• _Work instruction_: Every entry below should appear in the answer exactly as written, apart from the pictures.

====== Data for review

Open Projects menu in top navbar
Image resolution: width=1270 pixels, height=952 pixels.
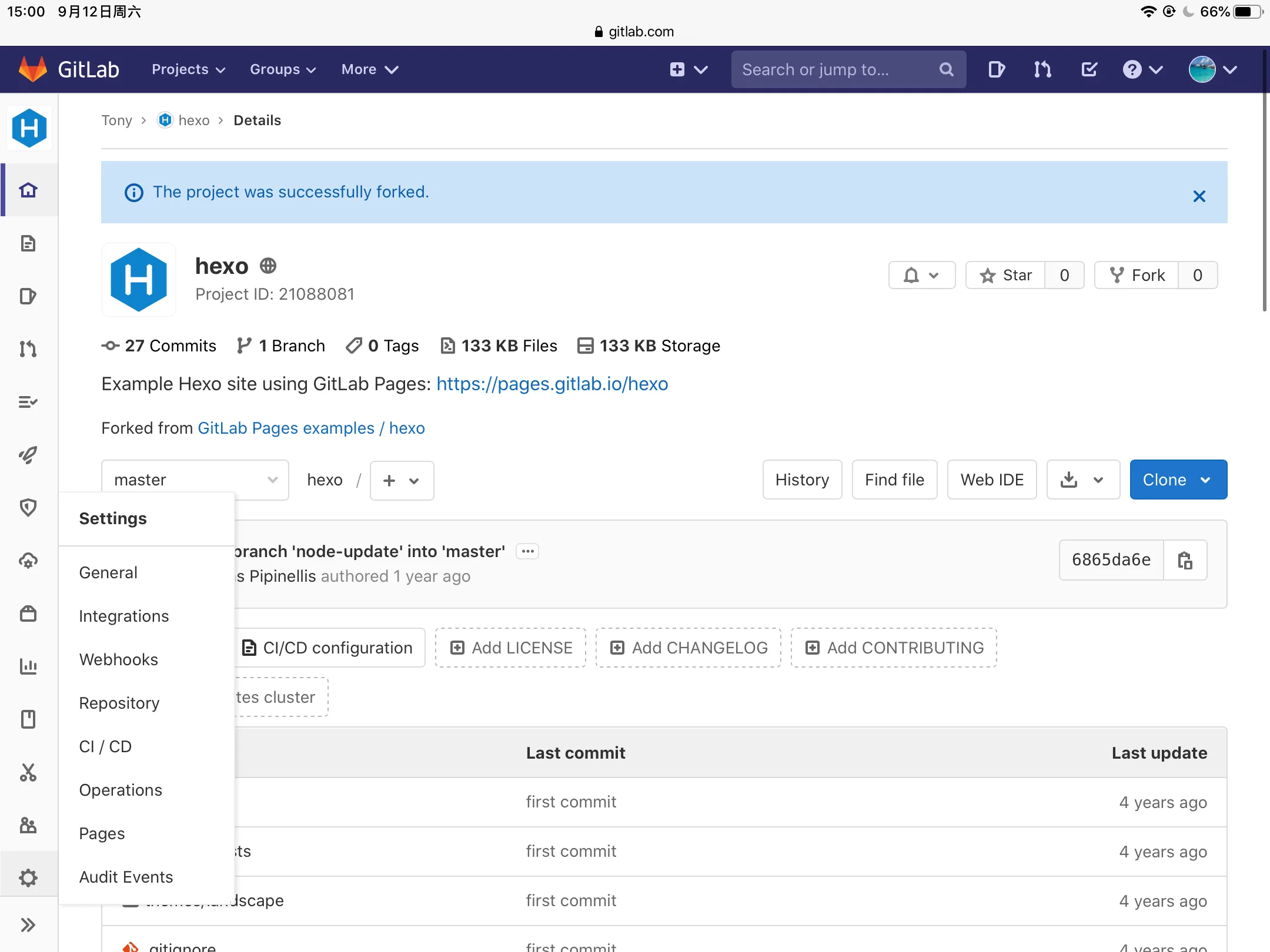coord(188,69)
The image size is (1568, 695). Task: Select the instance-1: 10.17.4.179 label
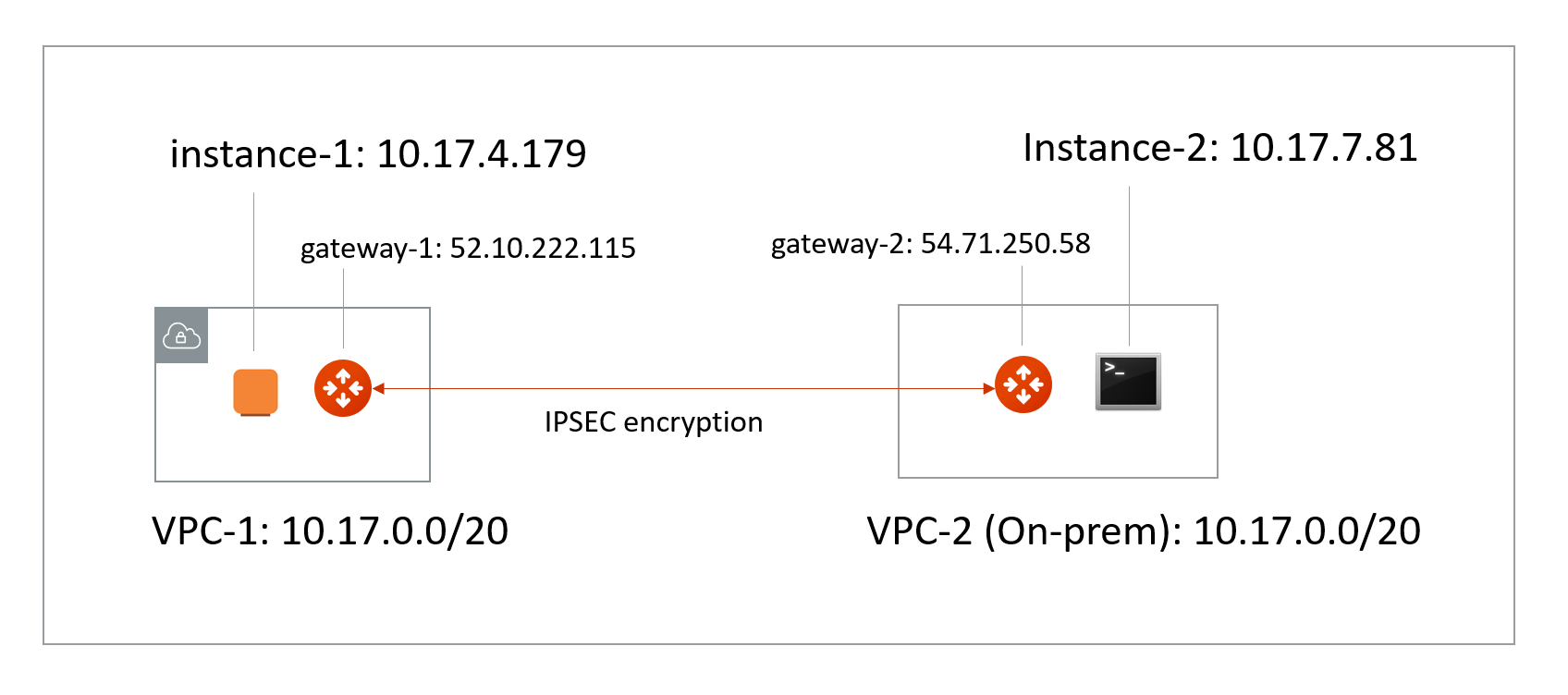tap(378, 153)
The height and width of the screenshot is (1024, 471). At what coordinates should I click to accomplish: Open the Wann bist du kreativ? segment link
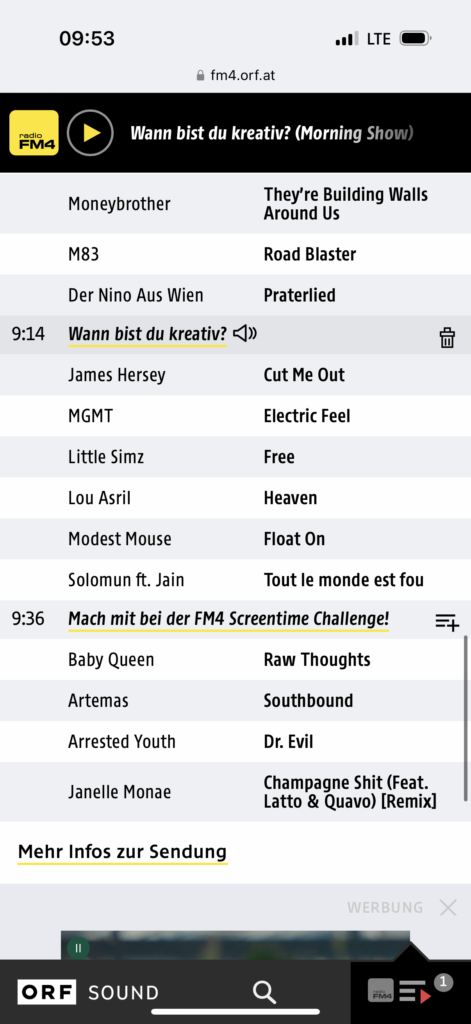point(148,334)
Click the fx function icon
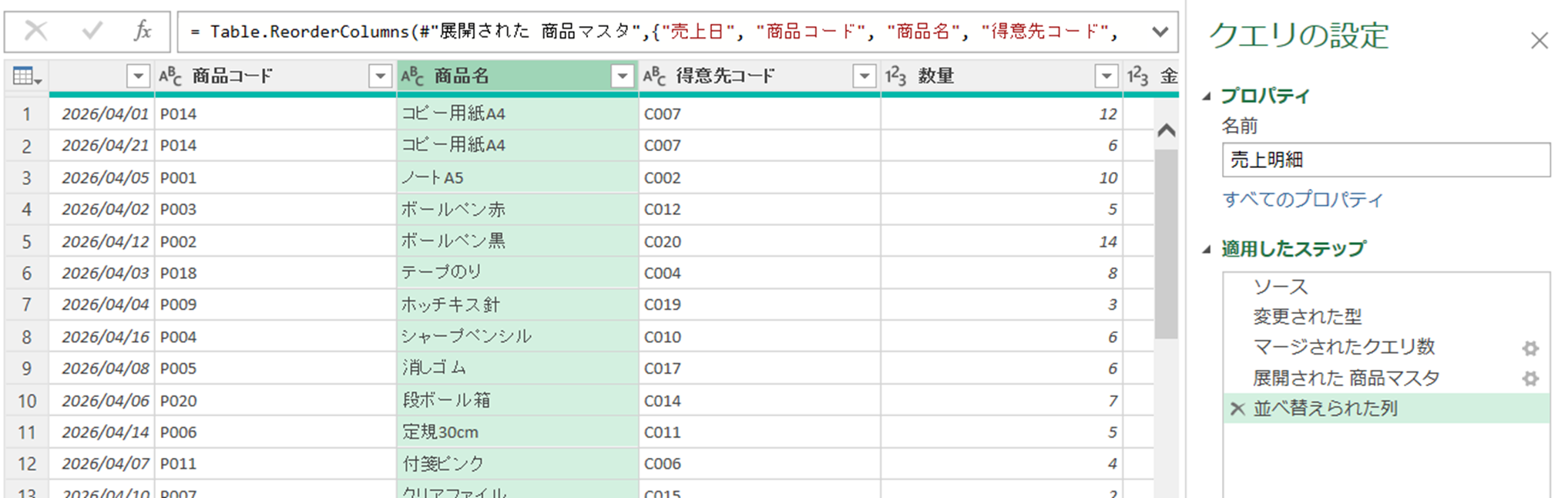 click(143, 32)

============

• _Response_:
Open Projects menu in top navbar
Image resolution: width=1270 pixels, height=952 pixels.
coord(188,69)
The image size is (1568, 695). Task: Select the instance-1: 10.17.4.179 label
tap(378, 153)
The height and width of the screenshot is (1024, 471). At what coordinates should I click to accomplish: Open the Wann bist du kreativ? segment link
point(148,334)
Click the fx function icon
 click(143, 32)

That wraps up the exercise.